I recently struck up a conversation with, of all people, a guy selling rubber mops at a home show. You just never know where you’ll find your next gem and this guy had one that really made me think.
He told me a business story, and the point or moral of the story was that he believed that people are born with traits that we refer to as their “character,” and they get to die with those same traits. That statement made me pause and think. I knew I disagreed with him, but it took me a little while to get my thoughts in order. That’s one thing I love about having conversations with people whose opinions differ from mine, I get to get my mental ducks in order and really think deeply about a given subject. As I ran his statement through my filters, two questions came up for me: One, are you actually born with your character? The second, is that all there is to it? Or do you add to and delete from your character as you go along?

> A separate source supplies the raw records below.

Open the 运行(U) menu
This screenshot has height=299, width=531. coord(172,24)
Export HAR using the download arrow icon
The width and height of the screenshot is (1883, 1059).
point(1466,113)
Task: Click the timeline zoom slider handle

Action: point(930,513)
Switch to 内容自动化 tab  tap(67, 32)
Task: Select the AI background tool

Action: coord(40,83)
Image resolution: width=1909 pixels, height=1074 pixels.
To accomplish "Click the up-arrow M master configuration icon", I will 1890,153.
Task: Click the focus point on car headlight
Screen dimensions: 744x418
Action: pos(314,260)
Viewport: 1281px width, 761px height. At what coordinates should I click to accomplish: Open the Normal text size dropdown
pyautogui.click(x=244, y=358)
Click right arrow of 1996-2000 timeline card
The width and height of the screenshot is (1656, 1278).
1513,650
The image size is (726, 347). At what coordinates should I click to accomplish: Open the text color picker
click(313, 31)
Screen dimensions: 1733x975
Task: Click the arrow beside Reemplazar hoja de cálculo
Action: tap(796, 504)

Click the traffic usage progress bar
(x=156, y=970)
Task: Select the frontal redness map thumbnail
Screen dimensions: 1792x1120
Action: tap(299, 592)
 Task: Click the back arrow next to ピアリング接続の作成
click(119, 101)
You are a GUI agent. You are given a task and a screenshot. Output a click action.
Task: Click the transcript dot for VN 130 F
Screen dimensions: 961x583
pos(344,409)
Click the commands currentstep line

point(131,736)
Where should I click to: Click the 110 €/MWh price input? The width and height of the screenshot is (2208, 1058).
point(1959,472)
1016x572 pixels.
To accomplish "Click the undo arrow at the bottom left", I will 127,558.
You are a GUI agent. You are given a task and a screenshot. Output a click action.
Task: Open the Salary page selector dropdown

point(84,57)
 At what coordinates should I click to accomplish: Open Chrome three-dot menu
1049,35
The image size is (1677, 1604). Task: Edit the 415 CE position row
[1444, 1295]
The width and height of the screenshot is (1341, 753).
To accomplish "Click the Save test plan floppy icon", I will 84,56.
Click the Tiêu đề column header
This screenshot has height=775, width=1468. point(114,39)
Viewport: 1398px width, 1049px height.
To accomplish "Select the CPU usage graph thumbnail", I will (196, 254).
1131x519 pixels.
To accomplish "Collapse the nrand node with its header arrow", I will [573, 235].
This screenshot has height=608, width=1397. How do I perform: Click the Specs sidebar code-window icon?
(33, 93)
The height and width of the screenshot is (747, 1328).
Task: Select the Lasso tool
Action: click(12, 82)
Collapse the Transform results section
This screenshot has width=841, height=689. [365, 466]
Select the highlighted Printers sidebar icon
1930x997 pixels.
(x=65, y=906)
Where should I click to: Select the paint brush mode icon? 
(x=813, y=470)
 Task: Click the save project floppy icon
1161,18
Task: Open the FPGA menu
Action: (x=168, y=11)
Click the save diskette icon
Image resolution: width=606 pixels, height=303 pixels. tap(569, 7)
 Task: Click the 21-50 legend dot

As far as the “born with it” goes, I believe character is something that develops in our rearing and holds strong there until life makes us change. I know for myself that my father and mother were character models for me, but I lacked the maturity early in my adulthood to follow in their footsteps. As I became a man and observed other men, I began to develop my own character. I also discovered that I have to draw rigid lines in the sand that I don’t cross when temptation strikes. Those lines do a good job of keeping me in line because an ego is a powerful thing and mine can be pretty sneaky.
In response to “what you get to die with,” I believe my higher power, which I choose to call God, will ask me three things when I stand before him. Those are as follows: Did you love? Did you learn? Did you live life with joy? Character, and the good and bad traits within it, falls in the “learn” category for me. I believe a poor character trait will always rear its ugly head for us to clearly see. When we deal with it, what ever form “dealing with it” takes, we learn. Unsettled shame is one that pops up for me from time to time when I’ve crossed my lines. The only way I see to step forward from this natural, consequential clue is to make amends to those I’ve harmed and make a commitment to change so that it doesn’t happen again.
In the world of business, I don’t expect perfection of myself or others, but what I do expect is good character. One of the best indications of that character is how people handle themselves when things are going wrong, not when they are going right. The juice of intimacy in business is on the other end of the tough stuff. It’s resolution to poor choices or hard circumstances that becomes the glue for long lasting business relationships. All involved need strong character to make this possible.






Great thoughtful piece. I
Great thoughtful piece. I believe character determines who you do business with & how well the business of that relationship will grow. Why, business is relationship based and relationships are formed from our character.
Interesting topic. I have to
Interesting topic. I have to agree is that character is something that you have the ability to build/change yourself. If it were not the case it wouldn't make sence to grow inside out. I think it's just another impossibility people put on themselves. Like for example, "I wasn't ever too successful in life...guess it wasn't mean to be." That has to be one of the most dangerous attitudes out there.